Yaroslav V. Vassilkov wrote:
>By the way, I think that the participants in the debate on the spread
>horses in India quite undeservedly ignored the archeological materials
>of the *megalithic* culture which at some sites (e.g. on the territory
>of historical Vidarbha) can be dated now as early as the beginning of
>the I mill. BC. Here we can speak really in terms of MASS material,
>consisting of bone remains and innumerable articles of metal harness.

On  Tue, 31 Mar 1998, Vidyanatha Rao replied:
[...] <<<
The ``articles of metal harness'' seem to be, for the most part, bits,
often snaffle bits, and in one case a curb bit. Now Hellenistic writers
clearly state that bits were unknown to Indians, presumably at the time
of Alexander.

  Arrian's writing on horse bits was given by Prof. Witzel.
  Even if the small book by Arrian does not tell us of 'bits',
  it just may mean that he missed the 'bits'.

  N. Ganesan

On 12 Feb 1997, Vidhyanath Rao wrote:

Several weeks back, there was a query about claims of
difficulty in breeding, in India, horses for cavalry.
It seems to me that books written during the last century
would be better, as cavalry was more important in those
days. I was able to locate three reports on horses of
India, two of which I was able to obtain. The bibliographic
details are below.

I do not wish to take up space summarizing what is in these
books. I just wish to note that the authors do
not see the climate as a disadvantage in breeding horses
of cavalry. The only comment on the influence of climate
is the Bergmann's Rule: animals of hotter and drier areas
tend to be smaller/lighter. This applies not just to
Indian breeds, but also to Arabians.

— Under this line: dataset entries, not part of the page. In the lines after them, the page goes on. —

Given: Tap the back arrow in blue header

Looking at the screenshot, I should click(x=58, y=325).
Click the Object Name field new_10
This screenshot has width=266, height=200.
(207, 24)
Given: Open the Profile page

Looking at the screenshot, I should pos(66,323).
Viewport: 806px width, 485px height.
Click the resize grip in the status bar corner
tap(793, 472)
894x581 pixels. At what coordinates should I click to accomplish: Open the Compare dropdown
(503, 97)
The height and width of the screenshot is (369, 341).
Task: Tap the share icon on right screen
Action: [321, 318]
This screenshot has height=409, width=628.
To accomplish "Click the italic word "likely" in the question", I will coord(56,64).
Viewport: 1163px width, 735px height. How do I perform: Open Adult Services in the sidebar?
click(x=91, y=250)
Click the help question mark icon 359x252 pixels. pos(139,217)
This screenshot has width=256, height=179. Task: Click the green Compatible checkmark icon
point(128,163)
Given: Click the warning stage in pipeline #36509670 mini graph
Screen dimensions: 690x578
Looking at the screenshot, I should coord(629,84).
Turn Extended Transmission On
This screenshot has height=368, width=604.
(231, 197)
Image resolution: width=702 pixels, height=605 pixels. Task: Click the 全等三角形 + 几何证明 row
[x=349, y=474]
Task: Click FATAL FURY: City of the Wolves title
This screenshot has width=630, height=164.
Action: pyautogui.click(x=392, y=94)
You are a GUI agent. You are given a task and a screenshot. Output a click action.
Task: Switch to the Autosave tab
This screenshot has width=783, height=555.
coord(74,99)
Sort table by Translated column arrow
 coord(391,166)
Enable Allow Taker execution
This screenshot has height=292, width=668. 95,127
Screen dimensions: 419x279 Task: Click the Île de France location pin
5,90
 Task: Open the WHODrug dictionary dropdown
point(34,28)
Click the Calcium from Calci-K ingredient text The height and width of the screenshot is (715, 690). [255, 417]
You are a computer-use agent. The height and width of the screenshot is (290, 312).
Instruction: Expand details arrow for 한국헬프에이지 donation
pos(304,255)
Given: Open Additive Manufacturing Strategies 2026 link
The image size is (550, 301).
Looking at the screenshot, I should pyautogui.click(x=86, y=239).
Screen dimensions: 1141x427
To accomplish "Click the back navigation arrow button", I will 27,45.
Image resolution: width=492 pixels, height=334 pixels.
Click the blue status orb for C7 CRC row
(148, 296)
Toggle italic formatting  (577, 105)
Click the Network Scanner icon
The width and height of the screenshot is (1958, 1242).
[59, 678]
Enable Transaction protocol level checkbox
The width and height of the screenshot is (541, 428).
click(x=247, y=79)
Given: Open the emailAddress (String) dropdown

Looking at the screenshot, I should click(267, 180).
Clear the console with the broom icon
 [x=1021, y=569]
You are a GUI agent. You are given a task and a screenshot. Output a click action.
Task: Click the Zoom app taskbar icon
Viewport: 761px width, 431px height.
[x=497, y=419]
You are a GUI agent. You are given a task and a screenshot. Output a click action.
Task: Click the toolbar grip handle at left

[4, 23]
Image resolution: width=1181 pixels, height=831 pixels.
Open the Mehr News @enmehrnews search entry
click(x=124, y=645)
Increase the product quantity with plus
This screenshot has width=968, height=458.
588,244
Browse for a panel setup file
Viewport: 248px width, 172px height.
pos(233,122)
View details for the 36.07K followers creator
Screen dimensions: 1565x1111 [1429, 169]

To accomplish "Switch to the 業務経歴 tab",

Henry Shakespear,
who as commander of an irregular cavalry regiment stationed
at Nagpur must have been familiar with the Decan breed(s?),
does not consider the small size to be a drawback.

 AUTHOR       Shakespear, Henry.
 TITLE        The wild sports of India: with remarks on the breeding and
                rearing of horses, and the formation of light irregular
                cavalry. By Captain Henry Shakespear.
 PUBLISH INFO Boston, Ticknor and Fields, 1860.
 DESCRIPT'N   viii, 283 p. 18 cm.
 SUBJECTS     Sports -- India.
              Horses -- Breeding -- India.

 AUTHOR       Gilbey, Walter, Sir, 1831-1914.
 TITLE        Horse-breeding in England and India, and army horses
 EDITION      2d ed.
 PUBLISH INFO London, Vinton & Co., 1906.
 DESCRIPT'N   v, 65 p. plates. 22 cm.
 NOTE         Bibliographical footnotes.
 SUBJECTS     Horses.

   AUTHOR: India. Horse and Mule Breeding Commission.
    TITLE: Report of the Horse and Mule Breeding Commission assembled
           the orders of the government of India, 1900-1901.
    PLACE: [London :
     YEAR: 1901
   FORMAT: 64 p. : ill. ; 34 cm.
  SUBJECT: India. -- Army. -- Remount service.